For now, we just have one user program in execution. Hence we will need just one process table entry to be created. Each process table entry contains several fields. But for now, we are only interested in storing only 1) user stack pointer and 2) the memory page allocated as user area for the program.
The process table starts at page number 56 (address 28672). The process table has space for 16 entries, each having 16 words. Each entry holds information pertaining to one user process. Since we have only one process, we will use the first entry (the first 16 words starting at address 28672). Among these, we will be updating only entries for user stack pointer (word 13) and user area page number (word 11) in this stage.
You will modify the previous stage code so that the user program is allocated a user area page. You will also create a process table entry for the program where you will make the necessary entries.
Modifications to the OS Startup Code¶
1) Set the User Area page number in the Process Table entry of the current process. Since the first available free page is 80, the User Area page is allocated at the physical page number 80. The SPL constantPROCESS_TABLE points to the starting address(28672) of the Process Table.
[PROCESS_TABLE + 11] = 80;
2) As we are using the first Process Table entry, the PID will be 0. eXpOS kernel is expected to store the PID in the PID field of the process table.
[PROCESS_TABLE + 1] = 0;
3) The kernel maintains a data structure called System Status Table where the PID of the currently executing user process is maintained.

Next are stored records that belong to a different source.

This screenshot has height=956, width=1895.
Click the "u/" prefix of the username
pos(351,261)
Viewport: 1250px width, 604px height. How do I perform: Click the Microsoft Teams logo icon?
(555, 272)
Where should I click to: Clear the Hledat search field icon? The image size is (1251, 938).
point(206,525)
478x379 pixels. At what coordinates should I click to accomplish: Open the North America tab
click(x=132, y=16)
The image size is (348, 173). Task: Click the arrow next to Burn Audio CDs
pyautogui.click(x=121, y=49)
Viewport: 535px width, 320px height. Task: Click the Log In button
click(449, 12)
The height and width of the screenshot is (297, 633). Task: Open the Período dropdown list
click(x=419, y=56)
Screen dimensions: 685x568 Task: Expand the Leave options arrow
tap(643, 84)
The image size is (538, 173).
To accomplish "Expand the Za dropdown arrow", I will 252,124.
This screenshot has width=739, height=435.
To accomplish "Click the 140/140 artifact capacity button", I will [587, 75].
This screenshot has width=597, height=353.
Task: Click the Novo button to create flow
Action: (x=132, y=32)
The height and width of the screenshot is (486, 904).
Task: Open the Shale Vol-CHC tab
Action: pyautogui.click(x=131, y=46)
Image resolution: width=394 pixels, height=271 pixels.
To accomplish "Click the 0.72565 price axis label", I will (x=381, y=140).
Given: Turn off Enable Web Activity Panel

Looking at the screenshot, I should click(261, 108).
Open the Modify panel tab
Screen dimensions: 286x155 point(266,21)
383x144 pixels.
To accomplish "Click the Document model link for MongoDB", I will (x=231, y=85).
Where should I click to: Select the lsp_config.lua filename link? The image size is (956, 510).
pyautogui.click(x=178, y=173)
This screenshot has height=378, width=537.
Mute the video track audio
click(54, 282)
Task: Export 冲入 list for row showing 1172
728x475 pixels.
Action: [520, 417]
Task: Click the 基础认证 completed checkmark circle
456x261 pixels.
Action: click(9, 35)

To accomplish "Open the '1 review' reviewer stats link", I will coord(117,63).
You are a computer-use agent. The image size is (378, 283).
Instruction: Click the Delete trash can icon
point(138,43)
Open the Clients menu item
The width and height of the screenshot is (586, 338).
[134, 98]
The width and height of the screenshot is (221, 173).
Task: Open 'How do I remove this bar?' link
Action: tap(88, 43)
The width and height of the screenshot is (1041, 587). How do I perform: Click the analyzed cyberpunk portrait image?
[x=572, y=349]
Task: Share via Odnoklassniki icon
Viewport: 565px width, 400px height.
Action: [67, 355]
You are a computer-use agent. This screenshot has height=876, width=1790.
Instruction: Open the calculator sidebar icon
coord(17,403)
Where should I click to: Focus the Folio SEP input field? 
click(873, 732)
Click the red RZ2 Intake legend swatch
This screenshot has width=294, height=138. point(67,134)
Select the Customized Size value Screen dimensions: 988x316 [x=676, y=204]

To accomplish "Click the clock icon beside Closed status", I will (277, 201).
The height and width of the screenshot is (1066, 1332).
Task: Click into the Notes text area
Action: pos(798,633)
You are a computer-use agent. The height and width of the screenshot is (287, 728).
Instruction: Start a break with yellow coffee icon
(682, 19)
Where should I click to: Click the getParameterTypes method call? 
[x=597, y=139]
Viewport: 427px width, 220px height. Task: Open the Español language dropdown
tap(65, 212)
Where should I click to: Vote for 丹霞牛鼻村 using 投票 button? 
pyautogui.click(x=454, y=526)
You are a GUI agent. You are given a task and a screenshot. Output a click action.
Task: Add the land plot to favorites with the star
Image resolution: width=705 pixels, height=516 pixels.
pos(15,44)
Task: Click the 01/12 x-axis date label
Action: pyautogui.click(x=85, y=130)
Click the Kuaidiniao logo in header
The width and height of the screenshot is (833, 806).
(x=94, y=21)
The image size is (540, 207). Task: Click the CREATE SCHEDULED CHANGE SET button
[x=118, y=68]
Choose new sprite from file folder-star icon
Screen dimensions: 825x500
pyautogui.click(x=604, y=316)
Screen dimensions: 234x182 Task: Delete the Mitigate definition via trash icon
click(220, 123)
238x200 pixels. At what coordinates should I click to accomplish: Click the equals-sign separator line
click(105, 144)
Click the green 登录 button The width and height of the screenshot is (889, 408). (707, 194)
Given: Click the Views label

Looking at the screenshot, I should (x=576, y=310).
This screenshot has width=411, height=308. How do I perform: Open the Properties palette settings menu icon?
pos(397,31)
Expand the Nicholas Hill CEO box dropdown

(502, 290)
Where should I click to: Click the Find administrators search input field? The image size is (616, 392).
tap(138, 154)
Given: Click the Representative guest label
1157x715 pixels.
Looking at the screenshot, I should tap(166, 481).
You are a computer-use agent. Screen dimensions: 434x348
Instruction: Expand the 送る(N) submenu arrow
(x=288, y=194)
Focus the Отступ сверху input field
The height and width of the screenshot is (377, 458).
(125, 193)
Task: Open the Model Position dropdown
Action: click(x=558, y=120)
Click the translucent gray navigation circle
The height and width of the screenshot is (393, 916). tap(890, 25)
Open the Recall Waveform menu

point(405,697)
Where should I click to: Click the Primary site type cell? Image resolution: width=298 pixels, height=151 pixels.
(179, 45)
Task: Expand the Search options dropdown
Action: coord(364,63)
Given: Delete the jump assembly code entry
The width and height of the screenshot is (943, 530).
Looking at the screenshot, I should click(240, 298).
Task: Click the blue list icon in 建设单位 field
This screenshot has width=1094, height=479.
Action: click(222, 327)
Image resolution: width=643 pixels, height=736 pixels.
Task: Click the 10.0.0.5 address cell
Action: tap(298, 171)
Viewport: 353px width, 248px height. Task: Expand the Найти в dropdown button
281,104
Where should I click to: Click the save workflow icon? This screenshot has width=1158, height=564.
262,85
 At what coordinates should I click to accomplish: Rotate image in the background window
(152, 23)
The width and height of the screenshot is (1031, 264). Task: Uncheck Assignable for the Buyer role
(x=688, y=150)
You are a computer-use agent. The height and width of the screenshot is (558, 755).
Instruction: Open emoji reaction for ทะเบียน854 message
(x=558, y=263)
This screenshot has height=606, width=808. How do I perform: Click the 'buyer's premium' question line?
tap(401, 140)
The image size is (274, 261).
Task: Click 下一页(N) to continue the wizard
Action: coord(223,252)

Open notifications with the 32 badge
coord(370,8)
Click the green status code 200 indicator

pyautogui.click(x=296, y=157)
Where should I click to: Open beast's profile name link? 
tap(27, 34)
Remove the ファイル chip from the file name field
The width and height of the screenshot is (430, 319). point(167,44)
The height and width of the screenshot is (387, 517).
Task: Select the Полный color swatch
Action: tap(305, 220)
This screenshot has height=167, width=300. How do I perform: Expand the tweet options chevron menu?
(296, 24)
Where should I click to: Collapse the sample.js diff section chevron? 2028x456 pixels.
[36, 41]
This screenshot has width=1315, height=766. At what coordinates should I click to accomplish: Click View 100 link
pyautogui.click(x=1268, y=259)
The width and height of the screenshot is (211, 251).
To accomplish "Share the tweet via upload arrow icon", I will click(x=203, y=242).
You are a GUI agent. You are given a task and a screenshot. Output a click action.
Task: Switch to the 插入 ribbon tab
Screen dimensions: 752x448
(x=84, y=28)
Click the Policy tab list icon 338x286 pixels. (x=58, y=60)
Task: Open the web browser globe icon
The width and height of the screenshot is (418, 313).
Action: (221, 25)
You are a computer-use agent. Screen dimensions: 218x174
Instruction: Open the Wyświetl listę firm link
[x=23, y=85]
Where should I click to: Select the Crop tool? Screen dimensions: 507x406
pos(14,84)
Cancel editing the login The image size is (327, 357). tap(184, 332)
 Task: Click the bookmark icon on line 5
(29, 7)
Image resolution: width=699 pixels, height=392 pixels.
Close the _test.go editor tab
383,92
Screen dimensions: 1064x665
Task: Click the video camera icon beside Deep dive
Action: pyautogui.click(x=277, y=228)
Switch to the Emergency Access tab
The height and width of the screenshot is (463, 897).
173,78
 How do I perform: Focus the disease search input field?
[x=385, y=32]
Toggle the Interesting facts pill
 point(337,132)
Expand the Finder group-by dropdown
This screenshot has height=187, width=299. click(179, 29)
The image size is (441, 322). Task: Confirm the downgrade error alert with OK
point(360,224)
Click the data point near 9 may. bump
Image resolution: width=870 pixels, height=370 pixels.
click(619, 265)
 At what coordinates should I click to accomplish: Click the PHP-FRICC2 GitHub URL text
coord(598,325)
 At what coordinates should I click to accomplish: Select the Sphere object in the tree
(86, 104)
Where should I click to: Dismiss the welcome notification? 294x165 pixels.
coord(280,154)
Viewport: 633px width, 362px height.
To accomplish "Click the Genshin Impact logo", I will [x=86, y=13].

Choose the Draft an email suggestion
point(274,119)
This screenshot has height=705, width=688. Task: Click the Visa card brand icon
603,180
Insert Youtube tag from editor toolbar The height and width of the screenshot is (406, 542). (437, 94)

This makes it easy to keep track of the current PID whenever the machine enters any kernel mode routine. The System Status Table is stored starting from memory address 29560. The second field of this table must be set to the PID of the process which is going to be run in user mode.
Set the current PID field in the System Status Table. The SPL constant SYSTEM_STATUS_TABLE points to the starting address of the System Status Table.
[SYSTEM_STATUS_TABLE + 1] = 0;
4) The kernel stack pointer for the process need not be set now as all interrupt handlers assume that the kernel stack is empty when the handler is entered from user mode. Thus whenever an interrupt handler is entered from user mode, the kernelstack pointer will be initialized assuming that the stack is empty. (See Kernel Stack Management during hardware interrupts and exceptions).The KPTR value will be used in later stages when kernel modules invoke each other.
Timer Interrupt¶
1) Save the current value of User SP into the corresponding Process Table entry. Obtain the process id of the currently executing process from System Status Table. This value can be used to get the Process Table entry of the currently executing process.
Important Note
Registers R0-R15 are user registers. Since you have not saved the register values into the stack yet, you should be careful not to write any code that alters these registers till the user context is saved into the stack. Registers R16-R19 are marked for kernel use and hence the kernel can modify them. The SPL compiler will use these registers to translate your SPL code.
[PROCESS_TABLE + ( [SYSTEM_STATUS_TABLE + 1] * 16) + 13] = SP;
2) Set the SP to beginning of the kernel stack.User Area Page number is the 11th word of the Process Table. The initial value of SP must be set to this address*512 - 1
.
// Setting SP to UArea Page number * 512 - 1
SP = [PROCESS_TABLE + ([SYSTEM_STATUS_TABLE + 1] * 16) + 11] * 512 - 1;
3) Save the user context to the kernel stack using the Backup instruction.
backup;
4) Print "timer".
print "TIMER";
5)Restore the user context from the kernel stack and set SP to the user SP saved in Process Table, before returning to user mode.
restore;
SP = [PROCESS_TABLE + ( [SYSTEM_STATUS_TABLE + 1] * 16) + 13];
6) Use ireturn statement to switch to user mode.
ireturn;
Assignment 1
Print the process id of currently executing process in timer interrupt before returning to user mode. You can look up this value from the System Status Table.